The 51-year-old Colbert will shed the ultra-conservative, alter ego news-cast character that popularized him at Comedy Central and step into the shoes of one of America's biggest television legends, Letterman, who retired this summer after a 33-year career.
His first guests are Hollywood hunk George Clooney and flagging Republican White House contender Jeb Bush, a signal of perhaps a focus on political comedy as the nation navigates the 2016 presidential election campaign.
Colbert joins a fiercely competitive market, where America's beloved world of late-night television is vastly different from the golden age dominated by the likes of Letterman, Jay Leno and Johnny Carson.
He will have to hold his own against the Jimmys: Jimmy Fallon on NBC's "Tonight Show" and Jimmy Kimmel on ABC's "Jimmy Kimmel Live!"
Audience figures are down, young people watch less and less television, and part of the two Jimmys' success has been producing clever segments that go viral on the Internet.
He has trickled out video segments during the summer, topped by previewing his interview with Bush, Republican establishment favorite who has tanked in the polls under constant attack from frontrunner business mogul Donald Trump.
Vice President Joe Biden, who is mulling a run against Hillary Clinton for the Democrat nomination for the White House, is booked for Thursday.
In an interview with The New York Times, Colbert also hinted at hopes that his aptitude for political comedy would give him an edge over his rivals in election season.
"This is the fifth presidential election I'm covering in late night. It happens to excite me on a level that it may not excite other people," he told the newspaper.

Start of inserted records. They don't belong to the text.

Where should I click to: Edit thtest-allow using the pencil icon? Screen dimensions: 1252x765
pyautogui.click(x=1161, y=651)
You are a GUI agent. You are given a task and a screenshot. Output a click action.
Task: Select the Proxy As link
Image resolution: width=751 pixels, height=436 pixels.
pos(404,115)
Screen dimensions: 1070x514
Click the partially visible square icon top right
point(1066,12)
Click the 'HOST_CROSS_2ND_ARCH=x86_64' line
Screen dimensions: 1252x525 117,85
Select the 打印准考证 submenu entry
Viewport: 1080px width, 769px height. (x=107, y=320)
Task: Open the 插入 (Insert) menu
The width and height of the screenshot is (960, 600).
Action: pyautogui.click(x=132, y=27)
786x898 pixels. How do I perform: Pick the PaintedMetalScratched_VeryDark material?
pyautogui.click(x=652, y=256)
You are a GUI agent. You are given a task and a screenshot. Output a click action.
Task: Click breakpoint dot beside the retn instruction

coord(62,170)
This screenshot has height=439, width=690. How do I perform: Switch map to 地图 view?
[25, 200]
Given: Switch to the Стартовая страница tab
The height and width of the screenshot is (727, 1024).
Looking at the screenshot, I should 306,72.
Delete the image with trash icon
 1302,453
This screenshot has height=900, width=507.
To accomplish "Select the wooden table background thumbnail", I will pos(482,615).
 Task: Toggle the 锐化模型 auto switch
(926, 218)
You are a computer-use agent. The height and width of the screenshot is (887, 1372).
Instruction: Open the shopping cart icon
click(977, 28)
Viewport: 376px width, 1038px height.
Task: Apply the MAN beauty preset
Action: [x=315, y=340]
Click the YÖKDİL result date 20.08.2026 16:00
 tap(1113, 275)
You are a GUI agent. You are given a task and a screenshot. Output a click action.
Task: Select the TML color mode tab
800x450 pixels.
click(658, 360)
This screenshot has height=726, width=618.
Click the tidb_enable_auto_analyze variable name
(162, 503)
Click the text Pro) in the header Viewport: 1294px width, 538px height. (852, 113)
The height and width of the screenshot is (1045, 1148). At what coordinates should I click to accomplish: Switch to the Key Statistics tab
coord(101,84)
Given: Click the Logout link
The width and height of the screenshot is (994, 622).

"The nice thing is that the story doesn't really get old. People care, every day. It's the biggest story in the world and nobody dies. What could be better than that?"
Colbert has already shown on Comedy Central that underneath his Catholic family persona, he is one of the most biting comics on American television.
By adapting to an Internet audience, the networks have repositioned themselves in a shifting media landscape.
The high financial stakes and conservatism of America's big networks can often restrict innovation, specialists say.
The set and set-up are sacrosanct: the guest's chair before the audience and the traditional starting monologue from the host.
Apart from the exception that was Arsenio Hall, a black talk show host between 1989 and 1994, the big evening hosts have all been white men.
Trevor Noah, a South African comic who has a black mother and a white father, replaces Jon Stewart as host of "The Daily Show" later this month.